The difference became increasingly visible in Oracle's latest quarter. Cloud revenue reached $9.9 billion, up 47% year-over-year. Within that total, Cloud Infrastructure revenue jumped 93% to $5.8 billion, while Cloud Applications revenue increased just 10% to $4.1 billion.
- Cloud Infrastructure (IaaS): $5.8B (+93%)
- Cloud Applications (SaaS): $4.1B (+10%)
The numbers suggest that Oracle's fastest-growing business is no longer traditional enterprise software. Demand is increasingly concentrated in the infrastructure layer that supports AI workloads.
Demand Is Arriving Faster Than Revenue
Quarterly revenue shows what a company has already delivered. Contracted business often says more about what comes next.
Oracle's Remaining Performance Obligations (RPO) reached $638 billion at the end of the quarter, rising from $553 billion three months earlier and from $138 billion a year ago. That represents 363% annual growth.
- Q4 FY2024: $98B
- Q4 FY2025: $138B
- Q3 FY2026: $553B
- Q4 FY2026: $638B
For comparison, Oracle generated $67.4 billion in revenue during fiscal 2026. The scale of the backlog indicates that customer commitments are expanding considerably faster than revenue can currently be recognized. In practical terms, Oracle appears to be signing AI-related contracts faster than it can build the capacity required to fulfill them.
A Detail Buried in the Fine Print
One of the most interesting disclosures was not found in the headline results. Oracle revealed that many recent AI contracts involve customer prepayments for GPUs or customers supplying the hardware themselves. According to the company, those commitments now total approximately $75 billion.
That changes the economics of infrastructure expansion. Instead of financing every new datacenter entirely on its own balance sheet, Oracle is receiving direct support from customers eager to secure future computing capacity.
The arrangement reduces execution risk and highlights how aggressively large organizations are competing for AI resources.
Management Is Planning for More, Not Less
Forward guidance often reveals more about market conditions than the quarter that has already ended. Oracle expects total revenue to grow between 27% and 29% in the first quarter of fiscal 2027. Cloud revenue is projected to increase between 58% and 64%.
The company also reaffirmed its target of approximately $90 billion in revenue for fiscal 2027.
- FY2026 Revenue: $67.4B
- FY2027 Revenue Target: $90B
For a company of Oracle's size, that level of projected expansion is unusual. It suggests management sees no immediate signs of weakening demand across its cloud infrastructure business.
Why Cash Flow Tells a Different Story
Rapid growth does not automatically translate into immediate financial returns. Oracle generated a record $32 billion in operating cash flow during fiscal 2026. Yet free cash flow remained negative at approximately $23.7 billion because of massive investments in new infrastructure.

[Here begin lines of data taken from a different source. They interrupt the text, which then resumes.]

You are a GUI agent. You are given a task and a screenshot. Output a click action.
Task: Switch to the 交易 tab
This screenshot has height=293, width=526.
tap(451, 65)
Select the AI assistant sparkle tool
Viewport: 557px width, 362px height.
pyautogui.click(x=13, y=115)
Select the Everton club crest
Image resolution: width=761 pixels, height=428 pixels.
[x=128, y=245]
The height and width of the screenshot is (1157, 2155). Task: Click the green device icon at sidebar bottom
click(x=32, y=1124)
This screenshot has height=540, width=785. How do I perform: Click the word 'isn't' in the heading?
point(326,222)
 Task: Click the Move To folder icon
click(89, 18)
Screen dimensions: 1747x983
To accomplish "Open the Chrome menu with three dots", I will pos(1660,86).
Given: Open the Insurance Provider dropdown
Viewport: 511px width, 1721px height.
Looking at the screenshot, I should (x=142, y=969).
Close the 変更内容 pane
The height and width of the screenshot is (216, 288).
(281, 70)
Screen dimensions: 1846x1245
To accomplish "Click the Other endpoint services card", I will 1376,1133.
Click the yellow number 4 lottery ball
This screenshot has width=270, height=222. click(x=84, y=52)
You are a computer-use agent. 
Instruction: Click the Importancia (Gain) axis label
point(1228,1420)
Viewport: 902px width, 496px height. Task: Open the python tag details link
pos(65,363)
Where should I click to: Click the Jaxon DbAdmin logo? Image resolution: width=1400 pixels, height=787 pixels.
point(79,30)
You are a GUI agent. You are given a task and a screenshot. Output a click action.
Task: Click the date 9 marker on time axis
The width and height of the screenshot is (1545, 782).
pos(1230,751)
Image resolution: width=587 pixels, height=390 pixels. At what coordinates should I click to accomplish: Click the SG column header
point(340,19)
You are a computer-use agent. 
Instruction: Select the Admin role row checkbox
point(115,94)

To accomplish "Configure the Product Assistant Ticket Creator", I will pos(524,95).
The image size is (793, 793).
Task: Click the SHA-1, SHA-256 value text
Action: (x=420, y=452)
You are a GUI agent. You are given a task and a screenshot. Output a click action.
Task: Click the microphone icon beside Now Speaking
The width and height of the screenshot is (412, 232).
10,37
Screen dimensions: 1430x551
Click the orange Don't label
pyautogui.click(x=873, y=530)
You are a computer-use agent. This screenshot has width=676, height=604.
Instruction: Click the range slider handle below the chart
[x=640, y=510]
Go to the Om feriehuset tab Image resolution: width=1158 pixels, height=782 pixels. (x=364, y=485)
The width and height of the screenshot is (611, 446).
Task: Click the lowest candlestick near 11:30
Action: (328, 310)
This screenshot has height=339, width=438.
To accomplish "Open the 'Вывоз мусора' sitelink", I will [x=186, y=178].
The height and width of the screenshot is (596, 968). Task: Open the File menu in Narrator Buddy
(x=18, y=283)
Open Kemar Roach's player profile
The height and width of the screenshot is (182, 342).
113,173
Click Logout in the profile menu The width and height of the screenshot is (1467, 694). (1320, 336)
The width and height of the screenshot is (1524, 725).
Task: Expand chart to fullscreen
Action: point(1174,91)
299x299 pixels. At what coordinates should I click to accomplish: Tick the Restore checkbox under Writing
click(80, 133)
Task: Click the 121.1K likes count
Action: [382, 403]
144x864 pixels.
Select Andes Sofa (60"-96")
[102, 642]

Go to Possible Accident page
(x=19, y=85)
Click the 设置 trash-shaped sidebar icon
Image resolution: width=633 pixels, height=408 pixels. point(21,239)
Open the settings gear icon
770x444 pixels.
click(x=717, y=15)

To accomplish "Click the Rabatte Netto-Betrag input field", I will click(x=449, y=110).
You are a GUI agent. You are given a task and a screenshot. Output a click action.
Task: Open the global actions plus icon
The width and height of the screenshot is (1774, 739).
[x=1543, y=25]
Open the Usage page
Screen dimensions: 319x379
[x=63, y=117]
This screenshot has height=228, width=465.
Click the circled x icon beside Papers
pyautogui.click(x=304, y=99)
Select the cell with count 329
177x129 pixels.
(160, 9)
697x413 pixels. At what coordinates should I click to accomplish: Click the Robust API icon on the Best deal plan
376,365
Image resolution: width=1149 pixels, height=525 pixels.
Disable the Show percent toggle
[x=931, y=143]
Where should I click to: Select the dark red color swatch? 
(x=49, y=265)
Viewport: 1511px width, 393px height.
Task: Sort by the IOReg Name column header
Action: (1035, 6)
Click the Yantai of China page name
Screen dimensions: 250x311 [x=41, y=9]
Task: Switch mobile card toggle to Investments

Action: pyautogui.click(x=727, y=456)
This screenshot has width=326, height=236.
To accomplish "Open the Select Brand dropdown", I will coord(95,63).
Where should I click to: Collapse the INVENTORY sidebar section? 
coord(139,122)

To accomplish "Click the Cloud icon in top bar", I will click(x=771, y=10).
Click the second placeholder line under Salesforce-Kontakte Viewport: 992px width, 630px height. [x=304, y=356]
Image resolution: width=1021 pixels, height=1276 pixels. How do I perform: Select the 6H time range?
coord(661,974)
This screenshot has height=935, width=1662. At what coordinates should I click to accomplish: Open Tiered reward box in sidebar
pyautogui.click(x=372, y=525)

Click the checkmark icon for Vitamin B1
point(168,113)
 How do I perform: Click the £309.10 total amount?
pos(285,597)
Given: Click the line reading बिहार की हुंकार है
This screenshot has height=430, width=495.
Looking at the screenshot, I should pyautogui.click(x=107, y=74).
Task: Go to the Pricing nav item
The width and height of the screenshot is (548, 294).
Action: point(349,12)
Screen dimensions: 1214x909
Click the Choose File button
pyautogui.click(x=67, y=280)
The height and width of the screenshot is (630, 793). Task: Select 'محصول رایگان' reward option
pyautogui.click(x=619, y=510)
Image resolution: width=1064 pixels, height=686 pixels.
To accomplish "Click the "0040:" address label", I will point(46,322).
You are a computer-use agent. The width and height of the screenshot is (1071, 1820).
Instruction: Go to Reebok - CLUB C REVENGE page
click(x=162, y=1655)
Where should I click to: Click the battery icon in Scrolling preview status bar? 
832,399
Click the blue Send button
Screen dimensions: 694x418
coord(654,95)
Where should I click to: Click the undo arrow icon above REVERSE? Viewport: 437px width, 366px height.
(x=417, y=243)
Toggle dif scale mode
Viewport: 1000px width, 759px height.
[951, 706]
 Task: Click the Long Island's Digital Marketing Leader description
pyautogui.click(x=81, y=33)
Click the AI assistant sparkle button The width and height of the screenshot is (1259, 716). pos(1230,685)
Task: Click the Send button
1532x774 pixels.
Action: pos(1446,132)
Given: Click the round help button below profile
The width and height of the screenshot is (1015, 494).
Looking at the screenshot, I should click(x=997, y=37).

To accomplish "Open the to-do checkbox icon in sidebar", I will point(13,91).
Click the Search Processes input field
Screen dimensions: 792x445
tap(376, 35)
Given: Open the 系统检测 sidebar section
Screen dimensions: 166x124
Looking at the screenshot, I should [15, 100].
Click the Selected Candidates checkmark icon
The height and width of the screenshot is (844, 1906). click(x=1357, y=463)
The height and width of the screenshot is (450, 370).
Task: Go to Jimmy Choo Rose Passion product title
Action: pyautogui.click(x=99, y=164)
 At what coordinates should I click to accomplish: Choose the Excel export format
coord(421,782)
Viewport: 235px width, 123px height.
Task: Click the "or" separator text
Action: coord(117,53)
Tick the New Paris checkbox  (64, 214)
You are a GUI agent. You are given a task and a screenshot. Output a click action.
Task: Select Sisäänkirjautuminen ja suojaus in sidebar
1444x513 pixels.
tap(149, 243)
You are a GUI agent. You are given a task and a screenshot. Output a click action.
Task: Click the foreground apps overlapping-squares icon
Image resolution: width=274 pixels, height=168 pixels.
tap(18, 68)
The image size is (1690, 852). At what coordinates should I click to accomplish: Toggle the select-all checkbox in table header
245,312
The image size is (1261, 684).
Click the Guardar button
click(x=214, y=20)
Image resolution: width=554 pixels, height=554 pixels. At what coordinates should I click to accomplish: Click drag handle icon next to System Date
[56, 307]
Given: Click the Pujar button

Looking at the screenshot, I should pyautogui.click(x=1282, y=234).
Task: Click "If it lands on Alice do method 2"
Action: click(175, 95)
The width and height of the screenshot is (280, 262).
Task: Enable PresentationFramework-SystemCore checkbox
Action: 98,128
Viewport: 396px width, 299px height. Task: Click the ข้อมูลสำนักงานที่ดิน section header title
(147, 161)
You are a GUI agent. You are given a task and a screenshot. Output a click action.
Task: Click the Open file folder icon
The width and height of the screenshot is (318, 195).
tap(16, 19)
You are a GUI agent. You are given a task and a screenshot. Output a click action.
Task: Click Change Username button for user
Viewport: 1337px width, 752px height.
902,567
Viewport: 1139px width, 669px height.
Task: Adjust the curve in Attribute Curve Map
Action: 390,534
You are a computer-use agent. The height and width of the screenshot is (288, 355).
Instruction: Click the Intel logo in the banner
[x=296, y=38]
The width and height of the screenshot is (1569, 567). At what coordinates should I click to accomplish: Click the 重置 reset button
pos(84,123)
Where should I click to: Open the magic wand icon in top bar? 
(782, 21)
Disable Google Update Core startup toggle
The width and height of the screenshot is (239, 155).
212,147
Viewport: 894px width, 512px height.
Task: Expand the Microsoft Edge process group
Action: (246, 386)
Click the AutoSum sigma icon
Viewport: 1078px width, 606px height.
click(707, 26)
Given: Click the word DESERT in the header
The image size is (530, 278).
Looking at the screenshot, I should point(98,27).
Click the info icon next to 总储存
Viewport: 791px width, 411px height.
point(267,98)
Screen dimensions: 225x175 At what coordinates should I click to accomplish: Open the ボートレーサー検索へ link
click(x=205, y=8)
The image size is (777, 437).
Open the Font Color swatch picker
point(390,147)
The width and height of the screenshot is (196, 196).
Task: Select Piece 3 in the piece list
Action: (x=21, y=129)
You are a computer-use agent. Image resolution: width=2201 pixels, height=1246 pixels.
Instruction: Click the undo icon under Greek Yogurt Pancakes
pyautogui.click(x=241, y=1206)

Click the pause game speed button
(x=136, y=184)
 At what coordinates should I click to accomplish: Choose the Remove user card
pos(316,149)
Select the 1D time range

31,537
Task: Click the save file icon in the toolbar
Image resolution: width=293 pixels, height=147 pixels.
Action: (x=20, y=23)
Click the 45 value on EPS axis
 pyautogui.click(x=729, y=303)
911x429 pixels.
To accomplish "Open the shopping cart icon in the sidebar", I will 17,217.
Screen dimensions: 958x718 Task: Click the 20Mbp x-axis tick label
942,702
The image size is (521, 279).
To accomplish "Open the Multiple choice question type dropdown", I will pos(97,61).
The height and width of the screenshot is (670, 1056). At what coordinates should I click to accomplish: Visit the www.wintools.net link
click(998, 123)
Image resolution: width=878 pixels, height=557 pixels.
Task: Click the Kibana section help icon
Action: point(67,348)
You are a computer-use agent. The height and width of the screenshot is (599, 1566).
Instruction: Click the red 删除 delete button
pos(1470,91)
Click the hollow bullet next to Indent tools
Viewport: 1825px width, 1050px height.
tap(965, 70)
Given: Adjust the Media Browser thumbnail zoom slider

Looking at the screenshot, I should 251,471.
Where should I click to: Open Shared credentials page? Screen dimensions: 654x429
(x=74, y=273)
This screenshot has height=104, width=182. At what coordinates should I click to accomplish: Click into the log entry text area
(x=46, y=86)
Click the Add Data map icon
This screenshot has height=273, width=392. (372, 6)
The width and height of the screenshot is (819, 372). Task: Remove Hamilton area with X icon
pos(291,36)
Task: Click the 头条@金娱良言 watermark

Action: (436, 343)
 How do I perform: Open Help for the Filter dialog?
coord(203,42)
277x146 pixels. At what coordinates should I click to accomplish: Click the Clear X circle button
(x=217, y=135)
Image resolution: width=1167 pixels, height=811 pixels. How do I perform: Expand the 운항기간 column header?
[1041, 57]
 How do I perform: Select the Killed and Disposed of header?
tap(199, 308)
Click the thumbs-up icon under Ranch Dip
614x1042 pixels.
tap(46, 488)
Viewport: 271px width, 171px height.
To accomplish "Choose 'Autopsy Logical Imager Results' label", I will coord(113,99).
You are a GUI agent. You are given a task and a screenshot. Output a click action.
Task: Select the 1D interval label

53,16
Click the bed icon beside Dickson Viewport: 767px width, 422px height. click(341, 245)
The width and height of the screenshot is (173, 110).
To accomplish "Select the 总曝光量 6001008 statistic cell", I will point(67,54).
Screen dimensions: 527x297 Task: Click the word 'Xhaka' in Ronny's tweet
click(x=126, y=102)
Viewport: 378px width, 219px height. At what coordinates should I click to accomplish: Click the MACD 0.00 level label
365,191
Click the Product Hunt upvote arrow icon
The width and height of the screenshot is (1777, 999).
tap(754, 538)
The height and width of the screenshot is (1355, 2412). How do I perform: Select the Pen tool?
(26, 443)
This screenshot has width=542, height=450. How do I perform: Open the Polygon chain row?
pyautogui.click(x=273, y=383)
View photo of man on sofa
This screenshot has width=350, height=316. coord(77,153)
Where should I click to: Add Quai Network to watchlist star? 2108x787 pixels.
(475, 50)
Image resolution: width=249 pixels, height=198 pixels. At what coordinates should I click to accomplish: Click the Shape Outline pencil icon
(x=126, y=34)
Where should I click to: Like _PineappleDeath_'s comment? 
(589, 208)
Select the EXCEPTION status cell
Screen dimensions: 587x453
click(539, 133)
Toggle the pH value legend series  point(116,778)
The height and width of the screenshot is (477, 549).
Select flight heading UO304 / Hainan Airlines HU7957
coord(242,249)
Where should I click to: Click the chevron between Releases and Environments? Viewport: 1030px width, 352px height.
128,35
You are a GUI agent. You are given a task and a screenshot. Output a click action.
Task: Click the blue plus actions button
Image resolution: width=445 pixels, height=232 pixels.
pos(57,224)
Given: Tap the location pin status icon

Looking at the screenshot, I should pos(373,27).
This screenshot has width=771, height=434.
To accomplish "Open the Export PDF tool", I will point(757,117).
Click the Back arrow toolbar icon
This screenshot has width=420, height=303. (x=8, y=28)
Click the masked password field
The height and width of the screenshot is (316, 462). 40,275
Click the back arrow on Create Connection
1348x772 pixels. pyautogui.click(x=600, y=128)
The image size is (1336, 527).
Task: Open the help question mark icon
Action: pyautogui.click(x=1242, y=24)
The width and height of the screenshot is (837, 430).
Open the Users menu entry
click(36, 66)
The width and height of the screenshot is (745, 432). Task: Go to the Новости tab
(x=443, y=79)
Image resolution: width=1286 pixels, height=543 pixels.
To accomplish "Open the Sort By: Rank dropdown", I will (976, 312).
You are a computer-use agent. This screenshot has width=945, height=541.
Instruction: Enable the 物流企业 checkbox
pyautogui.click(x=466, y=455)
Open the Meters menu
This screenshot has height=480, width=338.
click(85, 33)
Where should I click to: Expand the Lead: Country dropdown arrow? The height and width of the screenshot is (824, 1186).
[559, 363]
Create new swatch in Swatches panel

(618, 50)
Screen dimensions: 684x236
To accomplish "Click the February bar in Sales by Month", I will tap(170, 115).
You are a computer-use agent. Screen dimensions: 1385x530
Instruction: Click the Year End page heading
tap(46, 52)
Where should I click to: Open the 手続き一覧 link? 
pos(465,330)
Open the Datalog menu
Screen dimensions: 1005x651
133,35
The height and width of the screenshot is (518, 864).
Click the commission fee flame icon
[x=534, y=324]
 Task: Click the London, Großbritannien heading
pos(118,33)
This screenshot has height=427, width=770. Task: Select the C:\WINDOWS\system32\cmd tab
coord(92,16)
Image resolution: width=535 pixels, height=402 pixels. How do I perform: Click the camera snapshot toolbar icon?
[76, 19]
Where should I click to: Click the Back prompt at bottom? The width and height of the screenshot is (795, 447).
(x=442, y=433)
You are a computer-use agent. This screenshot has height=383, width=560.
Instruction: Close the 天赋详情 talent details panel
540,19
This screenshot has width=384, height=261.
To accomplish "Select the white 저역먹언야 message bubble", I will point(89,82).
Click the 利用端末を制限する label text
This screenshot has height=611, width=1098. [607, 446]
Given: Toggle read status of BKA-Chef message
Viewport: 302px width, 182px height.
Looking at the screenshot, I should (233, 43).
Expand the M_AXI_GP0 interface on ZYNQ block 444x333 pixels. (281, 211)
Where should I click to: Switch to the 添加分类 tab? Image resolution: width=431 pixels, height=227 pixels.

The company raised $48 billion through debt and equity financing during fiscal 2026 and expects to secure roughly another $40 billion during fiscal 2027.
Those figures illustrate the scale of the buildout currently underway. Datacenters, networking systems, power infrastructure, and GPU deployments require enormous upfront spending long before the resulting revenue appears on financial statements.
Reading the Bigger Picture
Viewed separately, each of Oracle's metrics tells only part of the story. Together, they point to a broader trend. Infrastructure revenue is growing nearly twice as fast as overall cloud revenue. Contracted business is expanding at a pace that exceeds current revenue growth. Customers are committing capital years in advance to secure AI capacity. Management is preparing for another year of rapid expansion despite record levels of investment.
Taken together, these developments suggest that the AI infrastructure cycle remains in a buildout phase rather than a maturity phase. Oracle's report is ultimately less about one company's quarterly performance and more about the scale of demand developing behind the scenes of the AI industry.
The applications may attract the headlines, but the infrastructure supporting them continues to grow even faster.